Judge upholds TRPA regional plan
A federal judge in Sacramento ruled today in favor of the Tahoe Regional Planning Agency’s new regional plan update for the Lake Tahoe Basin.
U.S. District Judge John A. Mendez’s 20-page decision upholds the plan and dismisses a lawsuit against it that was filed by Sierra Club and Friends of the West Shore. Mendez heard oral arguments on the case during an hour-long hearing March 26.
The lawsuit was filed shortly after the bistate TRPA adopted the regional plan update in December 2012. The lawsuit alleged on several grounds that the plan does not do enough to protect the mountain lake’s sensitive environment and would allow too much development in the basin.
TRPA has argued the regional plan update will improve the environment at Lake Tahoe by encouraging “environmentally beneficial” redevelopment.
“This encouraging decision could not have come at a more critical time for Lake Tahoe,” Joanne Marchetta, executive director of the TRPA, said in a formal statement after today’s ruling. “The pace of environmental restoration will accelerate under the new plan with more opportunities for healthy, sustainable communities.”
Years in the making, the new regional plan is an update of TRPA’s 1987 regional plan. It offers an array of incentives to encourage environmental redevelopment and to shift development from outlying and environmentally-sensitive areas into town center boundaries.
Supporters of the plan have argued the approach is needed to spur the redevelopment of older, nonconforming developments built around the lake before strict environmental standards took effect in the 1980s.
Sierra Club and Friends of the West Shore were not immediately available for comment.
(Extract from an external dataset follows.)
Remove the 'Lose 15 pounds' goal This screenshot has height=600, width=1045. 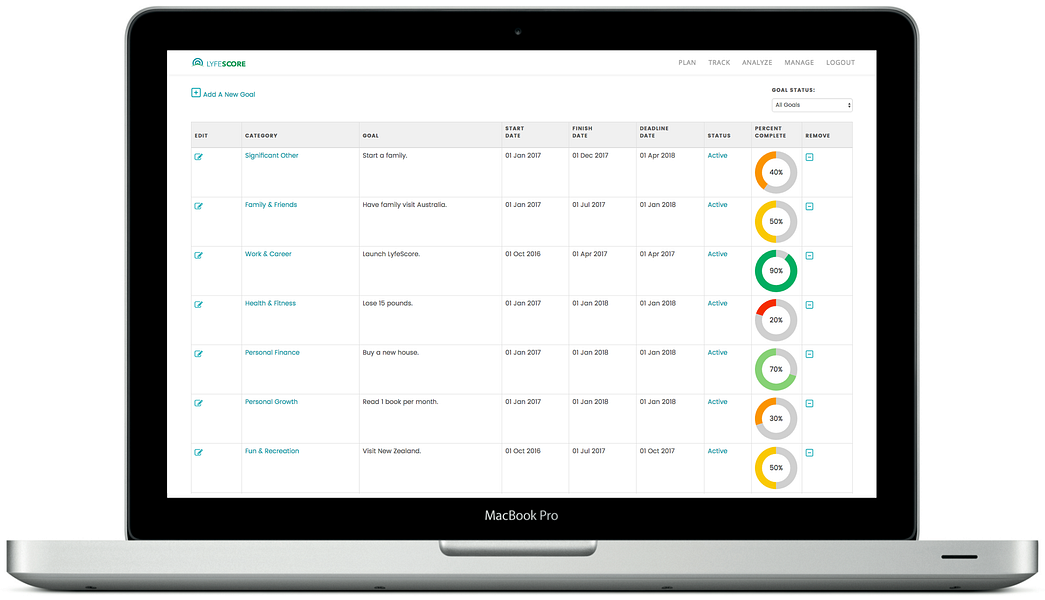click(810, 305)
Earthjustice, which argued the lawsuit on their behalf, called today’s ruling a bad decision for Lake Tahoe.
“Lake Tahoe is still recovering from too much urbanization and runoff pollution and its blue waters deserve the strongest of protections to ensure a full recovery,” said attorney Wendy Park, of Earthjustice. “Unfortunately, the court decision allows more urbanization, the very cause of the lake’s decline, without ensuring effective runoff controls are in place first.”
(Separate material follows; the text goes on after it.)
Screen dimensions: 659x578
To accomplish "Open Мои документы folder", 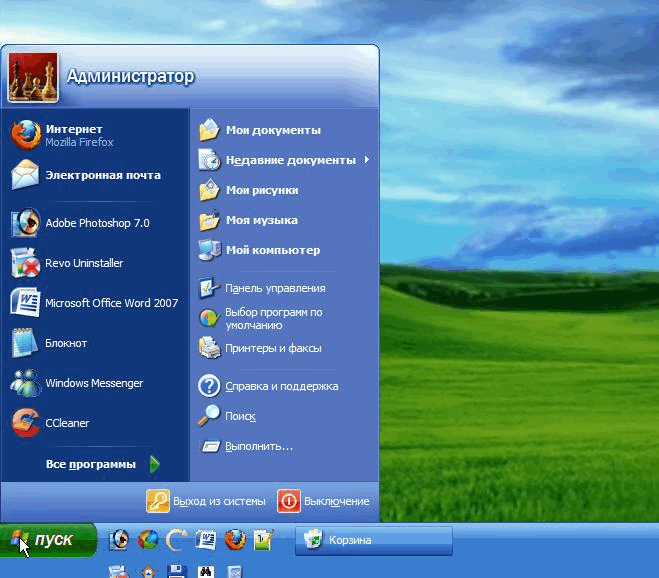I will pyautogui.click(x=272, y=130).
Darcie Goodman Collins, director of the League to Save Lake Tahoe, in a formal statement said the group is glad that the lawsuit has concluded.
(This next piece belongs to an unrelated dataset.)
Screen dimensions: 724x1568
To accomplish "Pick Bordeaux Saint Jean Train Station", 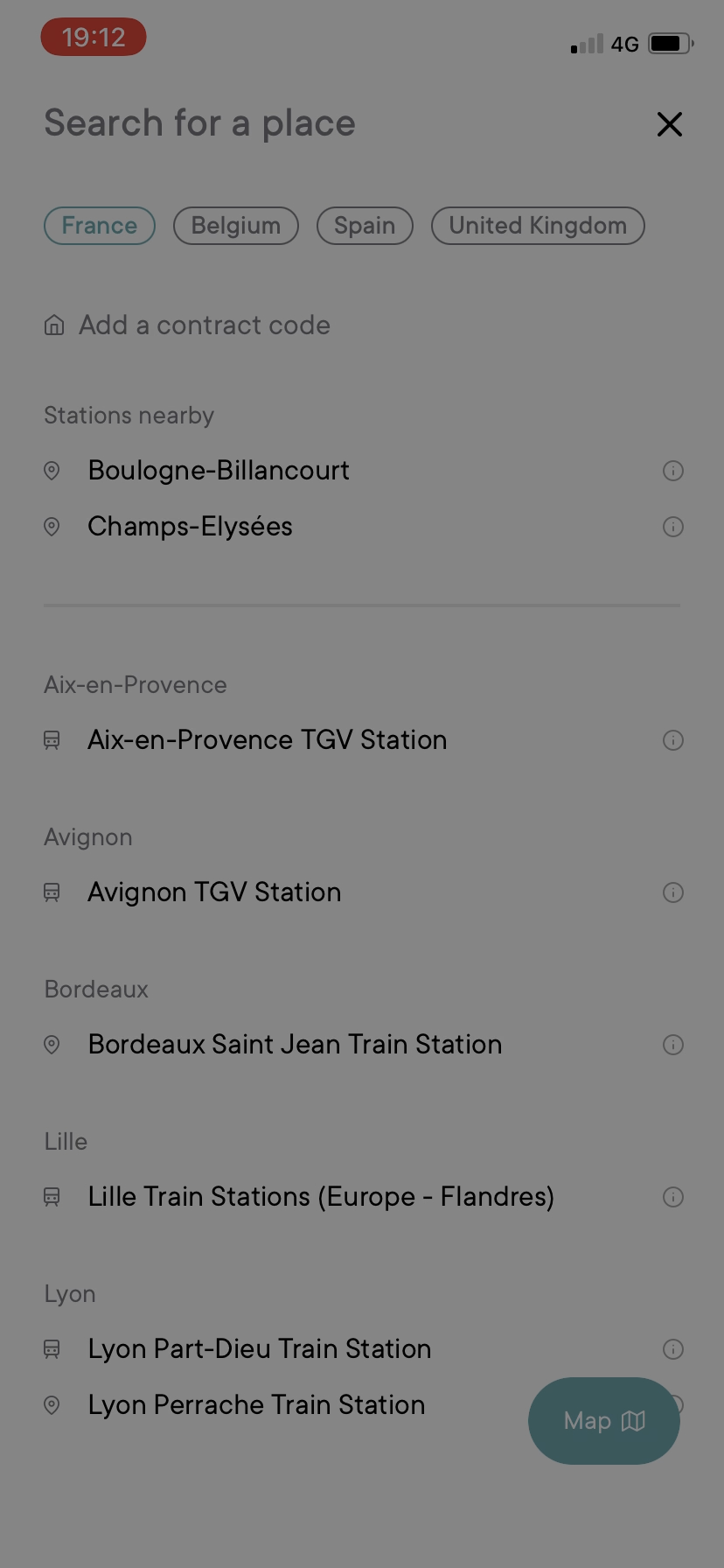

“This means Tahoe’s communities can move forward with certainty about their regulatory environment over the coming decades. We respect the concerns of our colleagues at the Sierra Club, Friends of the West Shore and Earthjustice about the new regional plan. It is not a perfect plan, but the League to Save Lake Tahoe also recognizes that it has the potential to help Tahoe’s environment through multiple safeguards that require restoration and environmental improvements with any new development or redevelopment,” Goodman Collins said.